In this post, I wanted to focus on the covariance matrices of the kalman filter. I noticed that people tend to concentrate on the “basic functionality” of the filter and to ignore how the covariance matrices are propagated through the system. I will stick to the notation convention of the above mentioned paper to explain the meaning of the covariance matrices of the filter.
\(\mathbf{Q}_n\) is the system covariance matrix, which means, it represents the modelling noise of the system. Here is one example: Imagine our KF is used to estimate the velocity of a vehicle based on acceleration sensors and GPS data. The model equation would now integrate the acceleration over time to estimate the velocity. But what if the vehicle was driving on a bumpy road? A component of \(\sin(\alpha) \cdot g\) would be added to the acceleration in x-direction, when the car is rotated by \(\alpha\) w.r.t. the plane road. Assuming the error to be zero-mean (e.g. we are not driving uphill or downhill), the system covariance matrix can be estimated from the variance of the additional acceleration. The KF cannot compensate for an systematic error like driving uphill! If that would be the case, the engineer would have to devise a method to compensate for the systematic error in the first place.
\(\mathbf{R}\) is the measurement noise covariance matrix, which can be calculated by estimating the variance of the measurement noise. This would be the little intrinsic randomness of every acceleration sensor and the quantisation noise (which normally should be multiple dimensions below the analog measurement noise).
\(\mathbf{P}_k^-\) is the prediction covariance matrix (also called covariance matrix of the a-priori density) and \(\mathbf{P}_k\) is the filter covariance matrix (also called a-posteriori covariance matrix). \(\mathbf{P}_k^-\) represents the uncertainty about the estimated status after the kalman prediction step (also: “before the measurement”, thus a-priori), \(\mathbf{P}_k\) on the other hand represents the uncertainty about the estimated status after the innovation step (also: “after the measurement”, thus a-posteriori).
Now, how are these matrices linked up? To answer that questions, we look at the kalman equations involving them:
\(\mathbf{P}_k^- = \mathbf{A P}_{k-1} \mathbf{A}^T + \mathbf{Q}\)
The prediction covariance matrix of the current step is calculated by propagating the last filter covariance matrix through the system (expressed by matrix \(\mathbf{A}\)). Why?
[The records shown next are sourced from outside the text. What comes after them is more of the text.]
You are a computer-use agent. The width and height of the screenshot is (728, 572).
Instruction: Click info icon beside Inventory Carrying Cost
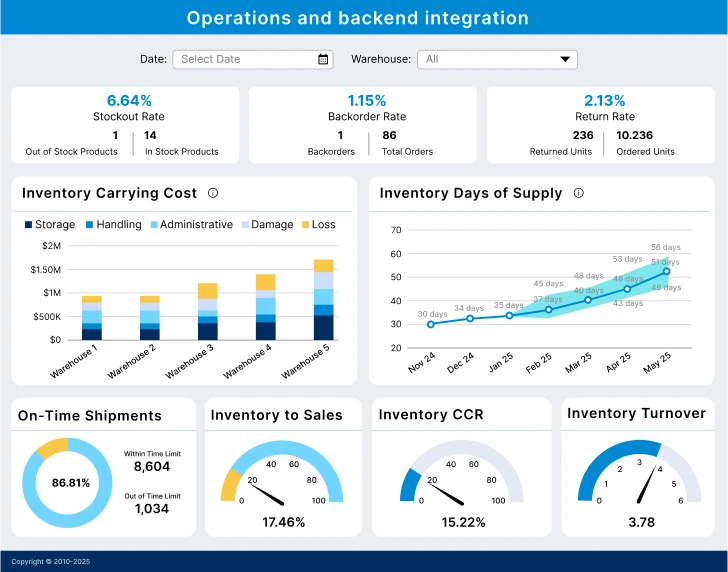tap(212, 193)
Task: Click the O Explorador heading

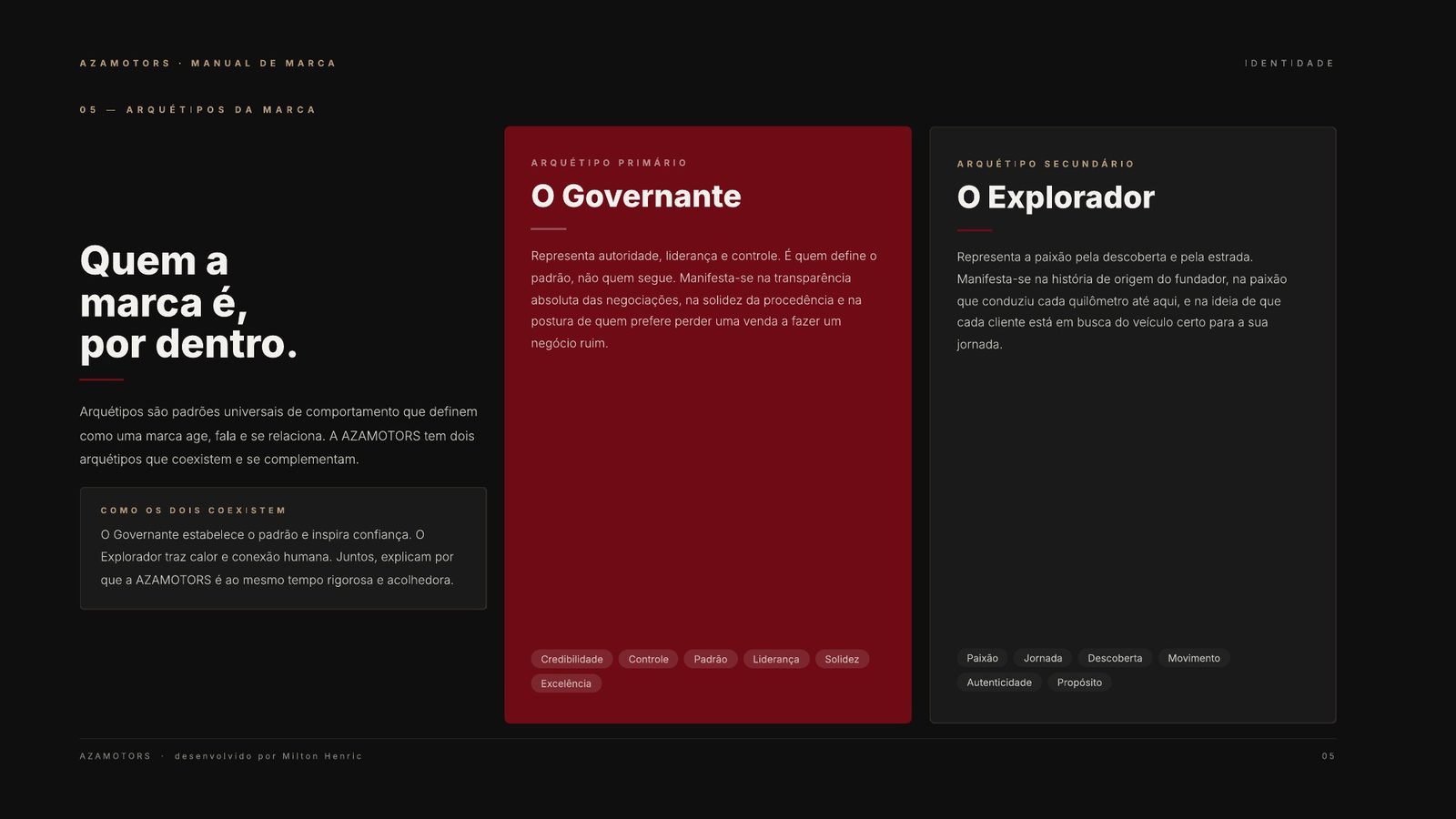Action: [x=1056, y=197]
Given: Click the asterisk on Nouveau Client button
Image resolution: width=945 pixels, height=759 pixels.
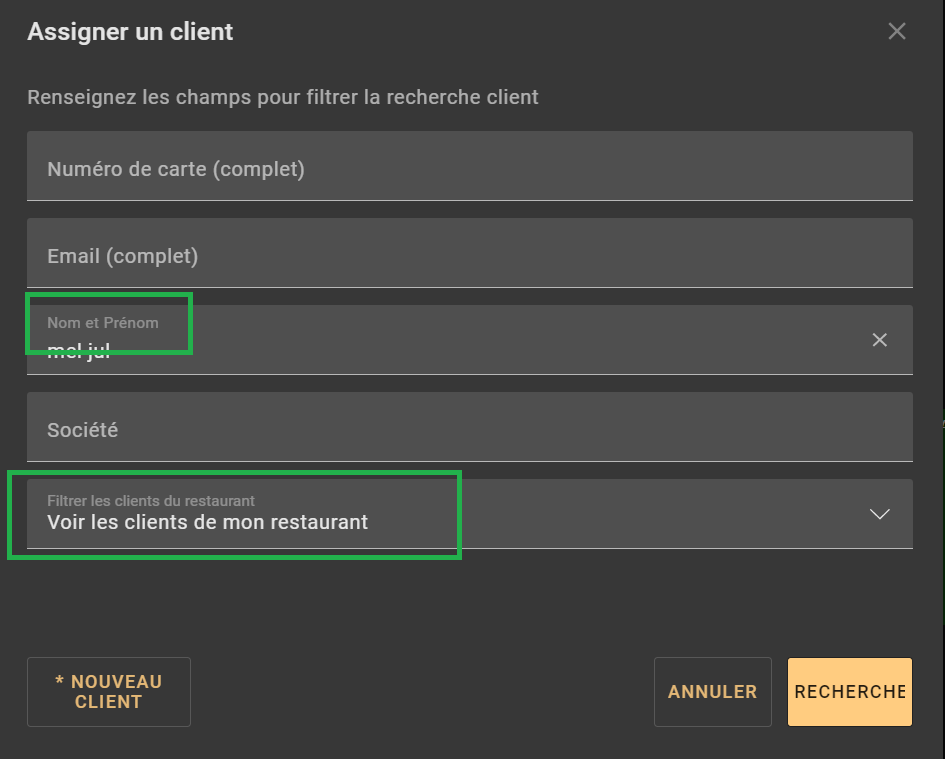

Because the filter covariance matrix represents the status uncertainties after the last step, they are converted to uncertainties after the prediction by propagating them through the system \(\mathbf{A}\). Also, \(\mathbf{Q}\) is added, because this is the intrinsic modelling uncertainty we have. Setting \(\mathbf{P}_{k-1}\) to \(0\) shows us: Even if we had a perfect knowledge of the last state, our uncertainty of the predicted state is constrained by \(\mathbf{Q}\), our ability to predict the status innovation.
The filter covariance matrix is calculated through
\(\mathbf{P}_k = (\mathbf{I} - \mathbf{K}_k \mathbf{H}) \mathbf{P}_k^-\)
where \(\mathbf{K}_k\) is the gain matrix and \(\mathbf{H}\) is the measurement matrix, which relates the (not observable) internal state to the measurement. What can we see in this equation? The a-posteriori covariance is smaller or equal to the a-priori covariance. Makes sense, the measurement gives us additional information which we use to reduce the uncertainty. To further analyze this matter, we need to regard the possible extrema of \(\mathbf{K}_k\), which are \(0\) and \(\mathbf{H}^{-1}\). The kalman gain becomes \(0\), if the prediction is perfect or the measurement is very noisy. In this case, the measurement is completely ignored. That means, that \(\mathbf{P}_k = \mathbf{P}_k^-\). The other extremum is hit, when there is no measurement noise, which means that the prediction is discarded and only the measurement is used to estimate the current state. In this case, \(\mathbf{P}_k = \mathbf{0}\). There is no uncertainty about the status.
In practical applications, we hope that the kalman gain stays far away from these two extreme values (The KF would be useless at these points, because it completely ignores measurement or prediction), but looking at them gives an impression of how the filter behaves if we tilt to one or the other side.